• **Passage to read**:
As impressive as His might is His tender care.

Through the Bible May Bible Reading Introduction Week 3

Week 3: The Nation of Judah Remains Alone

May 15-21

      This week we’ll spend three more days reading from Isaiah’s message.  The great prophet is referred to as the Messianic prophet, and with good reason.   Another great theme of the book is the “oneness” of Jehovah God and His supremacy over all other gods.

Judah just cannot seem to get on track.  For every good king there is at least one, and sometimes two, wicked kings.  After Hezekiah, his son Manasseh follows in his wicked grandfather’s (Ahaz) footsteps as does his own son, Amon.  Finally, Josiah, Hezekiah’s great-grandson, returns to do what is right in the eyes of the Lord, but it will be too late to save Judah.

The international political landscape is beginning to change and Judah is caught in the middle.  Even good king Josiah falls victim to the unfolding events that will lead to Babylon’s rise to prominence.

Through the Bible, May 14

Reading:—No scheduled reading

Thoughts and Reflections: Catch up day (if needed) as well as some points to ponder based on this week’s readings.

  1. Through four consecutive kings of Judah, from Joash to Amaziah to Azariah to Jotham, the exact same observation is made: “the high places were not taken away; the people continued to sacrifice and made offerings on the high places” (2 Kings 12:3; 14:4; 15:4, 35). It is also said of each of these men that they “did what was right in the eyes of the Lord.”  These men personally were devoted to God (at least at the beginnings of their reigns), but they failed to exercise adequate leadership in guiding the people to also do what was right in the eyes of the Lord.

This certainly could not end well.  So it is with the fifth king, Ahaz; “he did not do what was right in the eyes of the Lord…he sacrificed and made offerings on the high places” (2 Kings 16:2-3).  He even burned his own son as an offering.

So, we too must not only be concerned with our service and devotion to God but use our influence to encourage others to do the same.

  1. An event of historical significance occurs after the Assyrians have taken the people of the northern kingdom into captivity. They repopulated the land with other people.  “And the king of Assyria brought people from Babylon, Cuthah, Avva, Hamath, and Sepharvaim, and placed them in the cities of Samaria instead of the people of Israel. And they took possession of Samaria and lived in its cities” (2 Kings 17:24).

Fast forward to the New Testament where we find living right in the middle of Palestine among the Jews the Samaritans; hated Samaritans.  These transplanted people by the king of Assyria are the origin for this group of people curiously living in the midst of the Jewish nation in Jesus’ day.

Devotional Thought:

Don’t Sell God Short

We sometimes think that God has given up on us.  When we’ve done wrong and we know we’ve disappointed our Creator we can’t imagine how He could possibly love us.  And usually, that’s because we’re having trouble loving ourselves.

• **Task details**:
In the Week 3 Bible reading introduction, which great-grandson of Hezekiah returns to doing what is right in the eyes of the Lord?

• **Source data**:
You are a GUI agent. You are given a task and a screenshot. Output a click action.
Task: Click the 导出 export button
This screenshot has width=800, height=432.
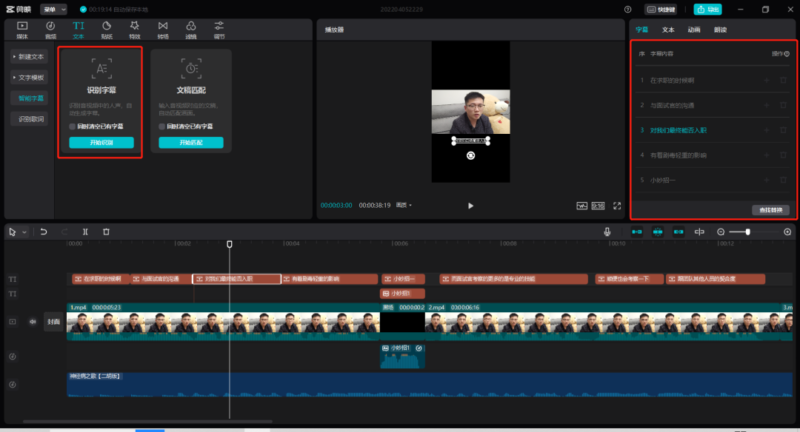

• **Output for this task**:
Josiah